> **Activity**
Omit pictures and quote the listing below line by line, from its start through the line that holds "This screenshot has width=1259, height=317.".

> **Entries supplied**

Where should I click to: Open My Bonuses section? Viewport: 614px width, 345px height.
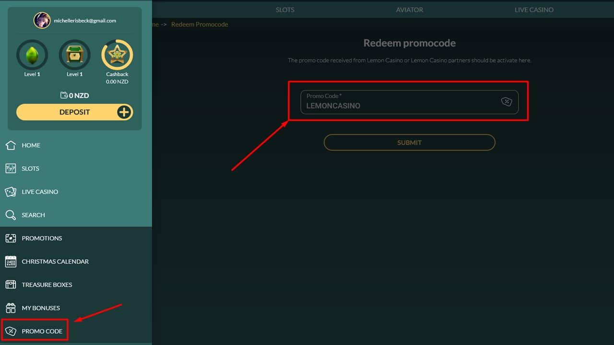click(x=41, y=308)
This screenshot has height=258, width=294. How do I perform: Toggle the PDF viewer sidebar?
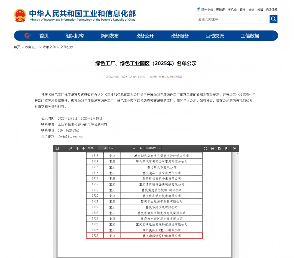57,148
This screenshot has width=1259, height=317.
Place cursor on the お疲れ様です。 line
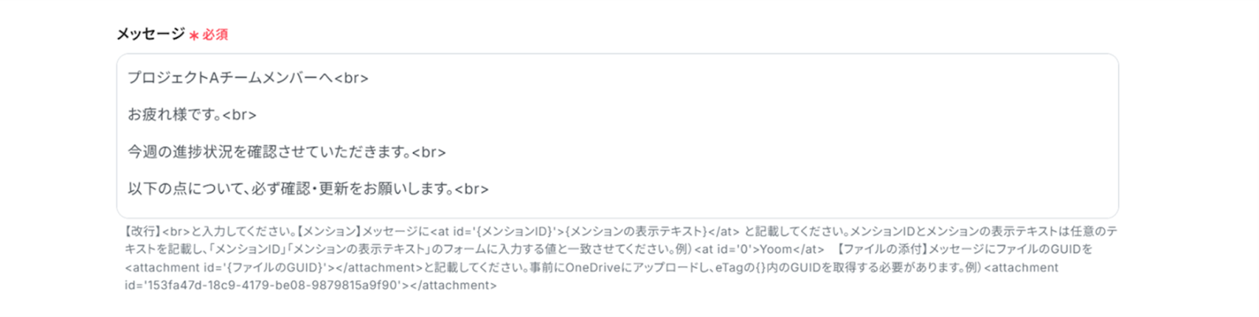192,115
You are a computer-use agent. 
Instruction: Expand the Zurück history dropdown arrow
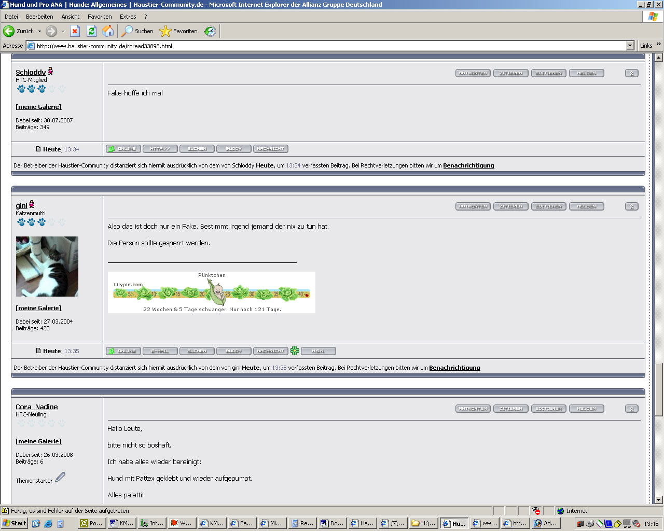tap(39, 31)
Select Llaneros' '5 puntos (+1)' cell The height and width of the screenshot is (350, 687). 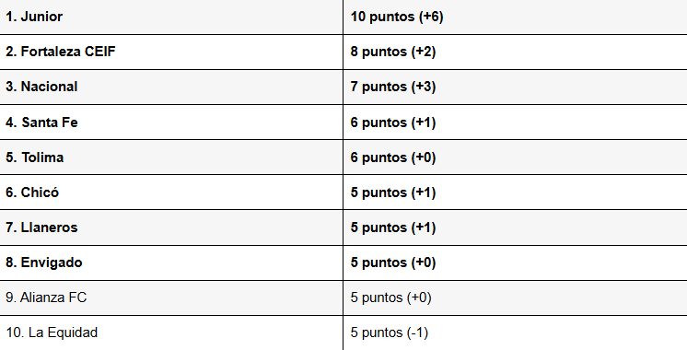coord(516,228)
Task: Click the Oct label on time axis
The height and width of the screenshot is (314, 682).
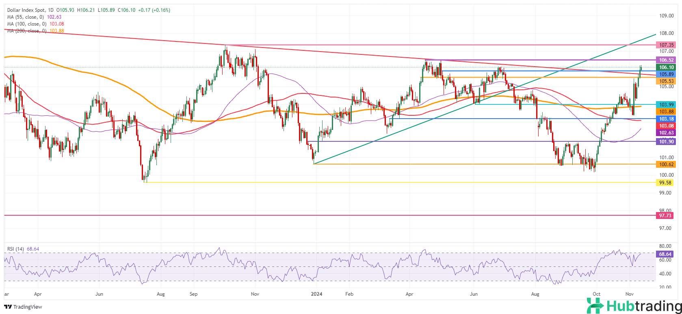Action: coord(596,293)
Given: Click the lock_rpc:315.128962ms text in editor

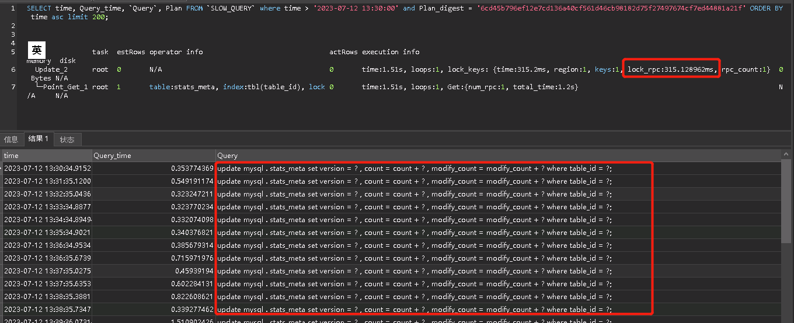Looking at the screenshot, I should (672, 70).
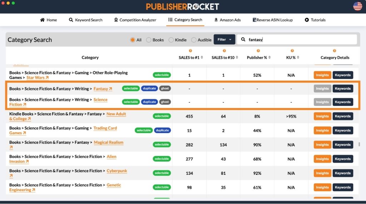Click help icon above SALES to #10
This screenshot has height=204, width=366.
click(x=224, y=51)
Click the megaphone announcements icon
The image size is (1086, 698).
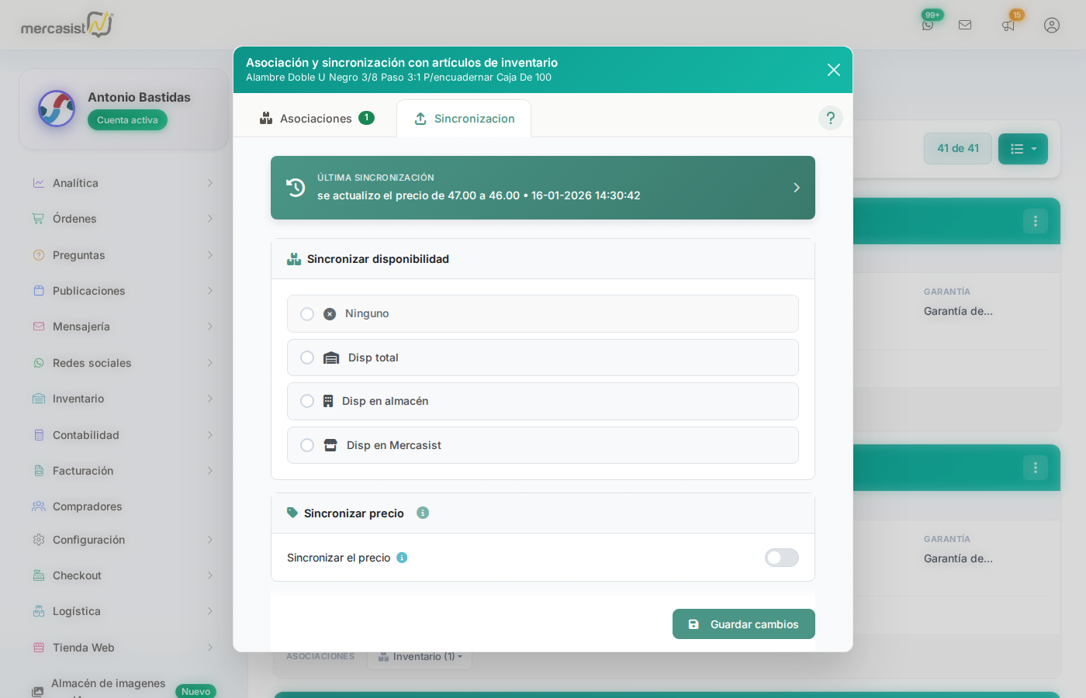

> **Result**
Where should I click to: Open My Bonuses section? Viewport: 614px width, 345px height.
click(x=41, y=308)
This screenshot has height=258, width=294. How do I perform: Toggle the PDF viewer sidebar?
57,148
This screenshot has width=1259, height=317.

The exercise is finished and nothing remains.